Sadly, after we completed monitoring, we discovered a huge driftnet laid out on the shore. This is unfortunately quite a common event on Semakau.
The net appears abandoned as there were many fishes that were already dead and half eaten by other marine life.
Many large fishes were trapped in the nets.
Many swimming crabs (Portunus pelagicus) were trapped in the nets. Corals, soft corals and sponges are also wrecked by the net.
Many other crabs trapped in the net too. Some like this Red egg crab (Atergatis intergerrimus) will simply be discarded by the fishermen.
This Blue-spotted fantail ray (Taeniura lymma) was not badly entangled and was quickly released from the net. See more photos by Jason on facebook.
Driftnets are destructive because they indiscriminately trap all kinds of marine life. The bulk of which will be discarded, maimed or dead.

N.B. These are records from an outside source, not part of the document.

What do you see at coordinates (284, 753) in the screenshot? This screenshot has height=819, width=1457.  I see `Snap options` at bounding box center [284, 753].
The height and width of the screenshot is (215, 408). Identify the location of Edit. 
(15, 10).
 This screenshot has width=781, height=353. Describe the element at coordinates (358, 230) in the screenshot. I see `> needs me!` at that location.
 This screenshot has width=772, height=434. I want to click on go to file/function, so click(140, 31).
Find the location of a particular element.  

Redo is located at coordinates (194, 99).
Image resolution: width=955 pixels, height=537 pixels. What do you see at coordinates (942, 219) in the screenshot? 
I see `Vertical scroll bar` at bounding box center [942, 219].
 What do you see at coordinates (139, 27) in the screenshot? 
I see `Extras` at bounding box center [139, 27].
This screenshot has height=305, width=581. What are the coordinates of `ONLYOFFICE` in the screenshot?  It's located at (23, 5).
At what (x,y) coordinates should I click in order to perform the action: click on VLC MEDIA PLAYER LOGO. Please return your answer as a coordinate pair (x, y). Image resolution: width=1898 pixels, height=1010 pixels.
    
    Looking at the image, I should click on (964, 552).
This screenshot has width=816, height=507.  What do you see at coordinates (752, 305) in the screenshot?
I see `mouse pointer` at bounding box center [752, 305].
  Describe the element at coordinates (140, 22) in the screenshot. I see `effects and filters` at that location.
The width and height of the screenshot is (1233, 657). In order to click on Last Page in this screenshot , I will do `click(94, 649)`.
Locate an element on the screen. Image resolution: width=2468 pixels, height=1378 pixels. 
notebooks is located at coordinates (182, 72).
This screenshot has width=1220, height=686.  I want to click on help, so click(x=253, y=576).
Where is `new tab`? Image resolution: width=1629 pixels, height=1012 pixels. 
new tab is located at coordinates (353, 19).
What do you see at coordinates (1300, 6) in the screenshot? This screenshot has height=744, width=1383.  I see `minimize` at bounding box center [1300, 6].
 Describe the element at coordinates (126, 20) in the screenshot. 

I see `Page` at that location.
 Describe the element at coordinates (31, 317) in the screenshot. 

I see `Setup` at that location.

Since we had so many hands, we decided to remove as much of the net as we could. While some Team members released the trapped animals. Others hauled out the net. Read more about the haul out on the TeamSeagrass blog.
Later, I learnt that some people had walked up to the NEA jetty after being stranded on the shore. Much earlier, we noticed a marooned sampan on the shore (but I forgot to take a photo of it). The NEA staff think these people were the ones who laid the driftnet.
Driftnets are found on all our shores! Ceaselessly trapping all kinds of marine life until they are removed. Here's some of our encounters.
Sharks and large reef fishes trapped on Cyrene Reef.
Horsehoe crabs trapped on Sentosa
There are simply too many instances for me to include in this post.
I'm quite at a loss of what we can do about this issue.